The market pie will continue to grow on the back of favorable demographics, though at a slower pace. It is expected that all companies will increase their market share but the breakdown is likely to change. Assuming the restructuring goes through, Zain, being the third operator, will probably gain more market share than other operators, mainly at the expense of STC as Mobily is more focused on domestic market. Zain has been clearly targeting users below 15 years old; this is reflected in its TV ads and campaigns. This marketing strategy is expected to payoff considering that 30 percent of population are below 15 years old.
The report said voice market is clearly moving toward maturity at a fast pace with penetration rate reaching 200 percent; operators have started lowering voice call charges in order to increase the minutes of usage (MOU). This will further push down ARPU levels from SR83 in 2011 to SR75 in 2014. The Al-Rajhi Capital report said STC has the highest ARPU of around SR96-100 due to dominance in the postpaid segment while Mobily is far behind at SR65 below Zain's which carries an ARPU of SR77. However, it is worth mentioning here that Saudi mobile pricing is relatively high by the standards of developing markets. For example, ARPU in China is only around $10 and in Malaysia $13 while in India it is close to $2-4. On the other hand, ARPU in various Gulf countries like UAE, Kuwait and Qatar stands at $30-55, which is substantially higher than that in Saudi Arabia. High ARPU in GCC countries reflects high GDP per capita and purchasing power parity in the region.
As competition grows, margin level of the all operators is set to fall due to a gradual decline in RPM (revenue per minute). The overall RPM has declined by 17 percent from 2009 and the effect has been seen on the margins of all three operators. The report said EBITDA margin estimate for STC has declined by 60 bps to 37.3 percent for 2011 and 40 bps to 36.9 percent for 2012 on the back of higher advertising costs and falling call charges. For Mobily, the margins will fall gradually in 2012 as the company will concentrate on maintaining its double digit growth, but the fall should not be as steep as evident in 2011. Mobily to end 2011 with a gross margin of 51.9 percent, a 300 bps decline over last year.

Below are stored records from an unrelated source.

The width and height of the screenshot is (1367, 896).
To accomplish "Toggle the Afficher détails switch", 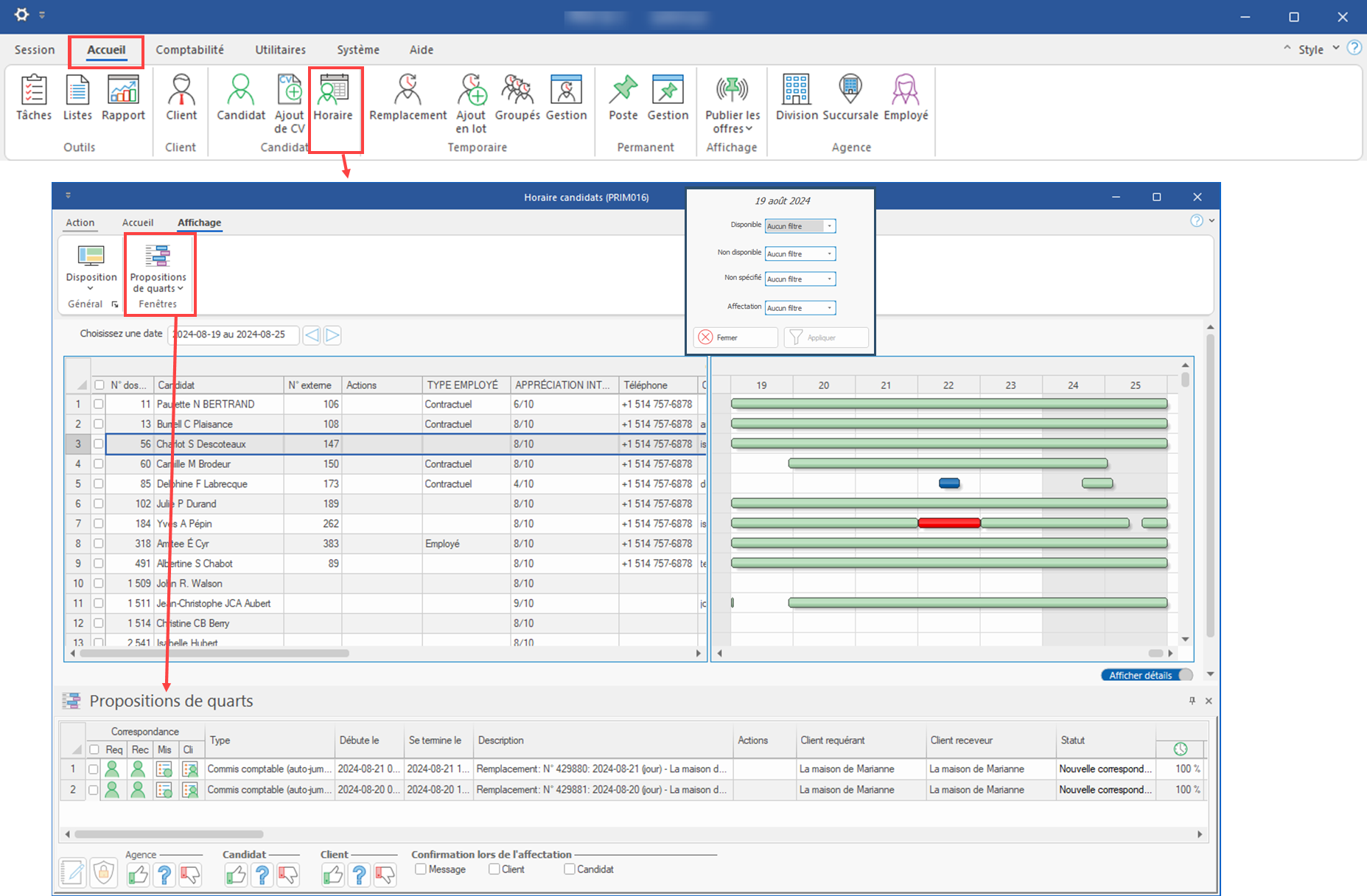I will [1146, 675].
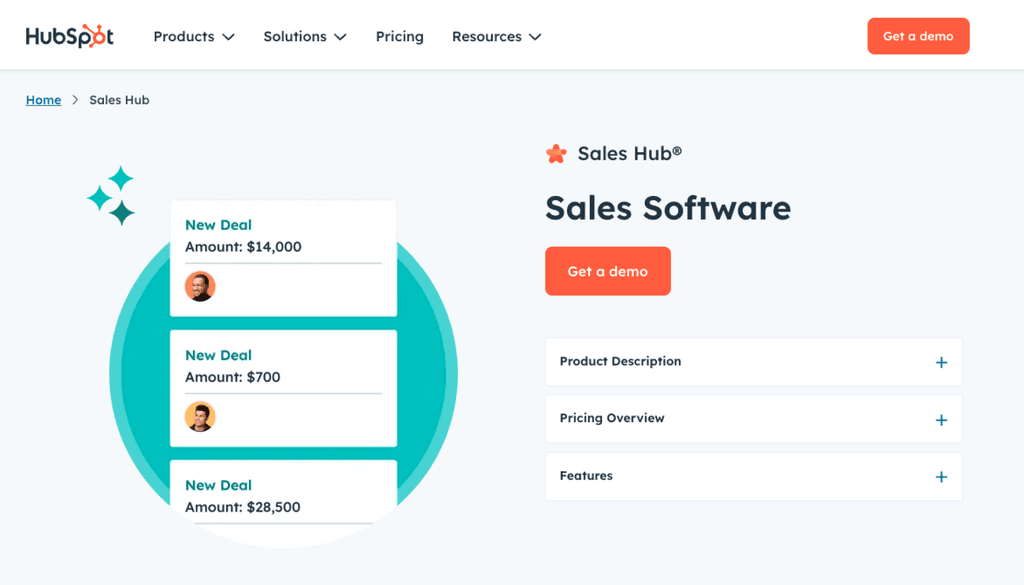Viewport: 1024px width, 585px height.
Task: Navigate to Home via the breadcrumb link
Action: click(x=43, y=100)
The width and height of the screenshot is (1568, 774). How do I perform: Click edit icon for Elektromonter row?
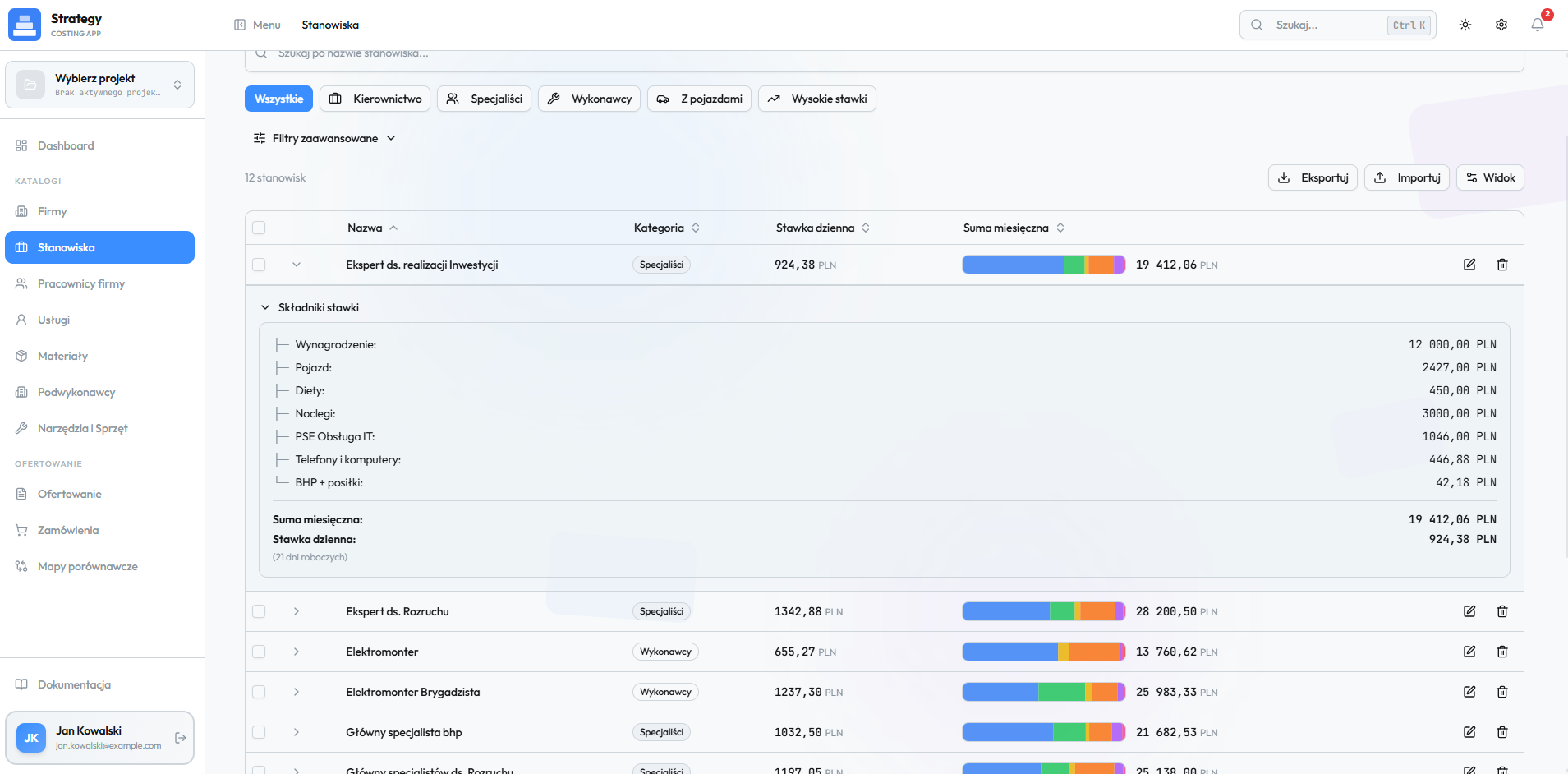(x=1469, y=652)
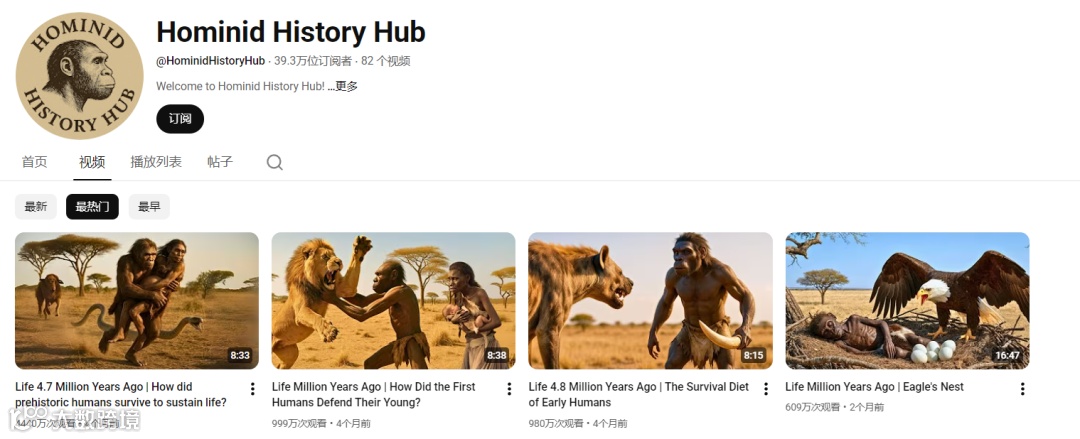Screen dimensions: 1080x439
Task: Select the 最早 sort filter chip
Action: tap(149, 207)
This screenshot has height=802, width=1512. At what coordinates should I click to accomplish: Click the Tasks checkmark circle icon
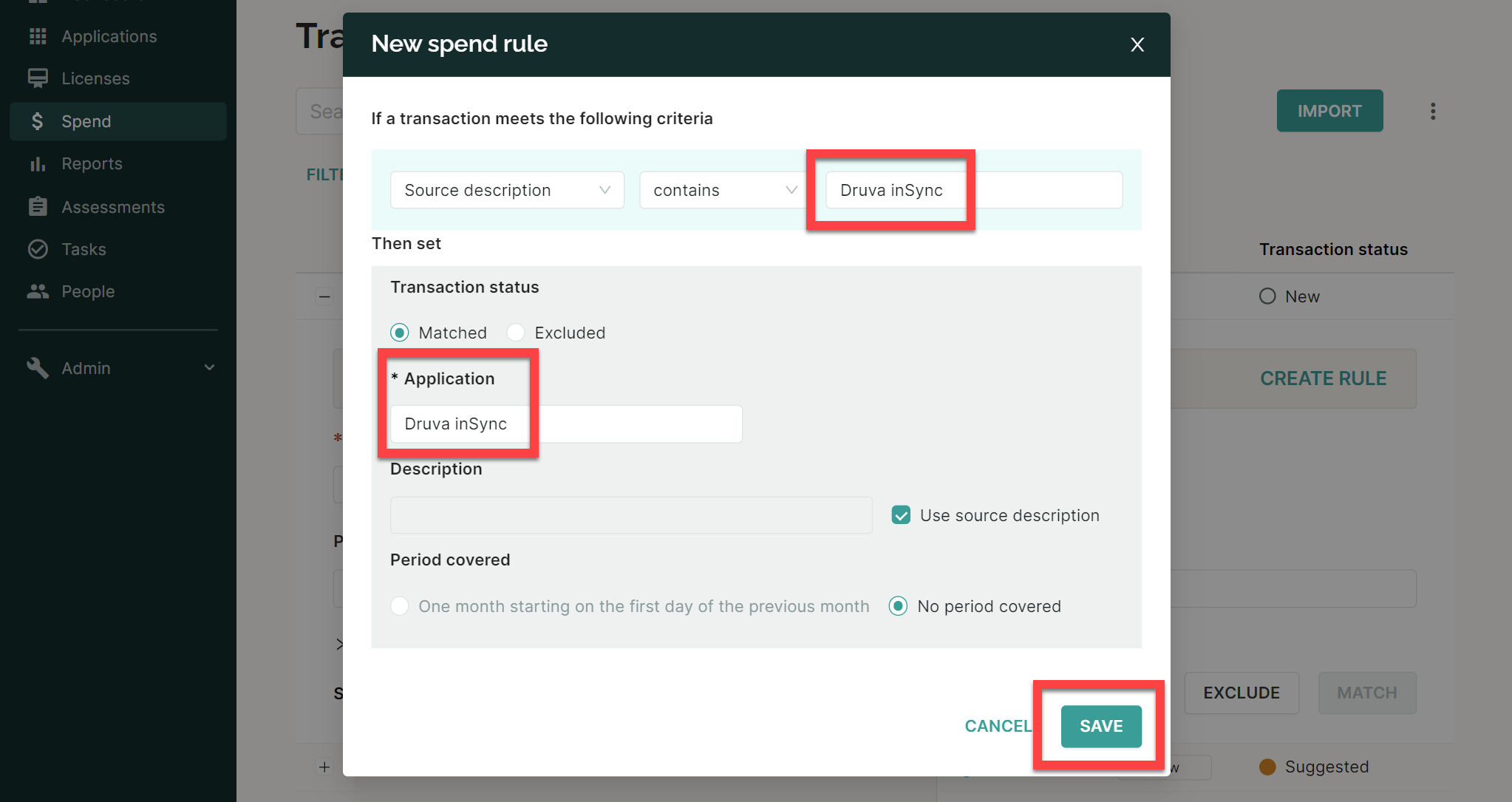(x=38, y=249)

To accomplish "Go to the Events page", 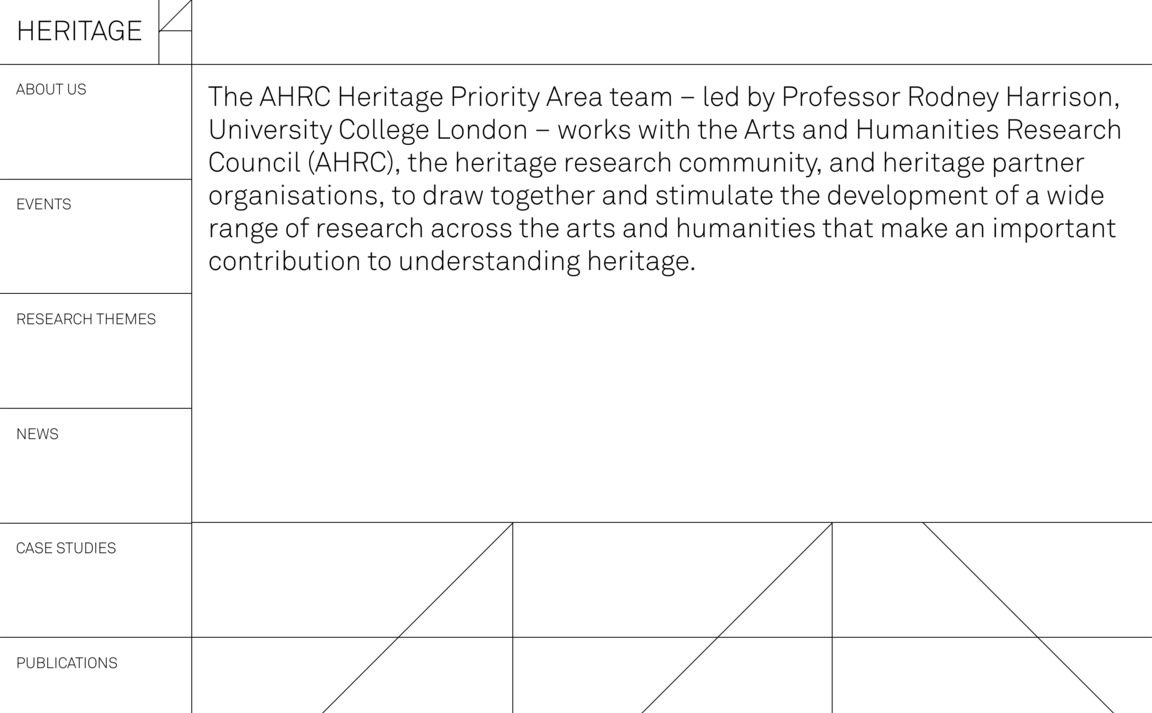I will point(44,205).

Zain, on the other hand, has been constantly improving its margins due to better control on interconnection charges and operating costs. Zain's gross margin to remain close to current level of 50 percent. Zain's EBITDA margins to strengthen from current levels (13 percent in 2011) on account of increased sales leading to economies of scale and falling SG&A costs as a proportion of sales which currently stands high at 37 percent of sales.
Al-Rajhi Capital maintained its Overweight rating on Mobily and STC as well as Neutral rating on Zain KSA. We have cut our target price for all three companies under our coverage to factor in the increasing competition and maturing voice market leading to falling call rates. Zain, despite doing well as a No. 3 operator, still presents a dull case due to its failure in addressing its huge debt and interest costs. With losses now close to 70 percent of the capital, capital restructuring becomes a top priority for Zain. Hence the bank maintains its Neutral rating on the stock. STC now trades at a 2012 PE of 8.4x and offers a dividend yield of 6 percent. Mobily, on the other hand, trades at 6.5x and offers similar dividend yield of 6 percent, which makes it one of the cheapest investment option available in the market.